Doing this via CSS would work, but it is not really flexible. The first thing 
is, as far as I know, that there is no real “standard” Fraktur font 
available, so the web designer could not just specify a certain font. He 
would have to specify several fonts in CSS, which I think would be a bit too 
much work. If he would just do it via a script tag, he could just define
<p xml:lang="de-Latf">Das iſt Fraktur <span xml:lang="de">und das 
Antiqua</span></p>
and let the user care about which font he wants to use.

But what are the benefits of Unicode scripts? Is there a list available? As 
the Unicode website states, the Unicode Consortium was appointed to manage 
ISO 15924. So I would have guessed that this is the “official” script list 
for Unicode.

> > > In my opinion, it is much more flexible than defining fonts according
> > > to a specific region (e.g.
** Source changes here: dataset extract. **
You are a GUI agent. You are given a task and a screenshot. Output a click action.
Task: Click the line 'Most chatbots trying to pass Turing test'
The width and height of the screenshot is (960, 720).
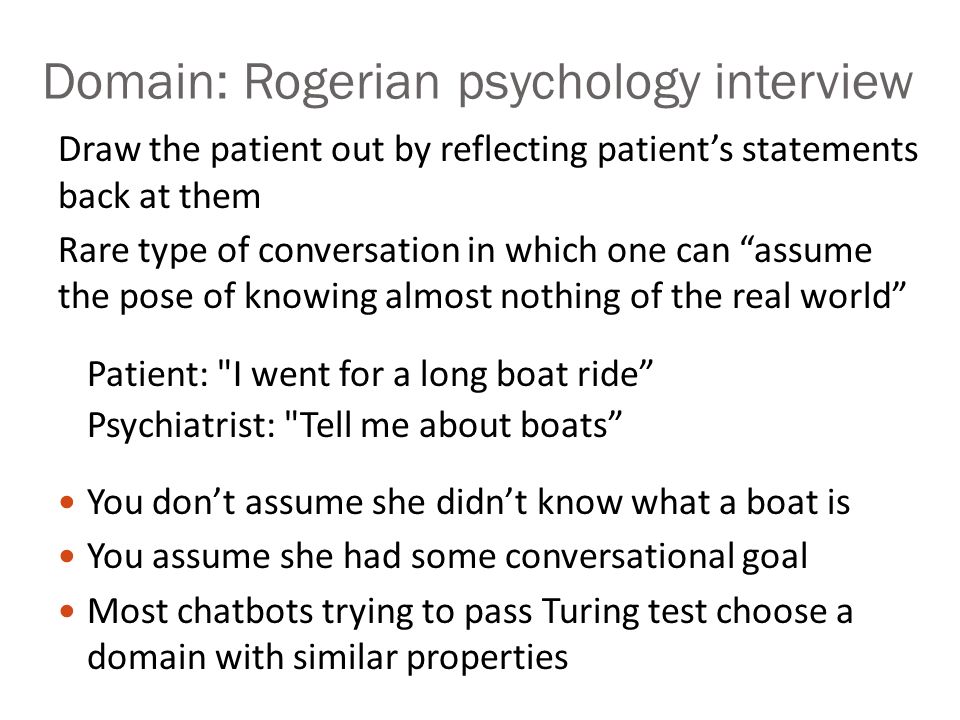pyautogui.click(x=470, y=612)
TW or CN). In some cases, it is even
> > > necessary, because the region does not differ.
> >
> > Yeah, conflicts among multiple scripts used for the same langauge in the
> > same territory do exist, which fontconfig doesn't handle well at all.
>
> If we add script tags in excess to language tags, orthographies then can
> be extended to tell what script is used in them.  Matching can skip if
> script tags don't match.

Well, but why should script tags don’t match? I would guess (I’m no linguist) 
that you can express every language with every script, even though it may not 
be quite correct most of the time. So I don’t think that there should be a 
limitation.
I think the main purpose of the script tags is that a script can be specified 
for a language which is usually not written with that script.

But the different iso standards would not conflict as far as I know. ISO 639 
is written entirely in lowercase letters, ISO 3166 completely in uppercase 
and ISO 15924 has the first letter in uppercase, the other three in 
lowercase.
And I guess the ordering would be from “biggest” to “lowest”, so 
language-region-script.

> > > Do I understand this correctly, that the user can specify a font in the
> > > config file according to a specific language?
> >
> > You can match on the language and prepend a family name to make that
> > preferred.
> >
> > > I see this in Firefox (even though it does not seem to use fontconfig,
> > > but I guess an addon could be written to solve it)
> >
> > firefox does use fontconfig, although the language-based selection is
> > internal, not based on modifying fontconfig matching rules.
> >
> > > So I think a possible way would be to define a general rule for a
> > > language (according to ISO-639) or a script (ISO 15924) at first and
> > > then a specific rule for a language or script which would override the
> > > general rule.
> >
> > The pattern matching and editing rules should be able to handle this
> > without change, execpt for the addition of ISO 15924 script codes to the
> > existing set of language/territory pairs.
>
> Another piece of information that can improve language matching is to
> use ISO 639-3 macrolanguage information.  That can fontconfig for
> example that Dari is a Persian language for example:
>
>   http://bugzilla.gnome.org/show_bug.cgi?id=470907

Well, but this is for *languages*, not *scripts*. Another example would maybe 
this:
I have a Japanese text I want to write in old characters in use before 
simplification after WW2. Although some old characters are encoded 
differently, some were unified because there are only minor stylistic 
differences. I would have to use a higher level protocol to define that these 
should be old characters. But the language itself does not differ. ISO 15924 
has some tags for Han, namely Hani (Han ideographs), Hans (simplified Han), 
Hant (traditional Han). So I would define this old character as “ja-Hant” and 
the browser could select a font which has these old glyphs. 
In this case, you could not differentiate between a language and a region, 
because it is the same as modern Japanese. *Only* the script differs.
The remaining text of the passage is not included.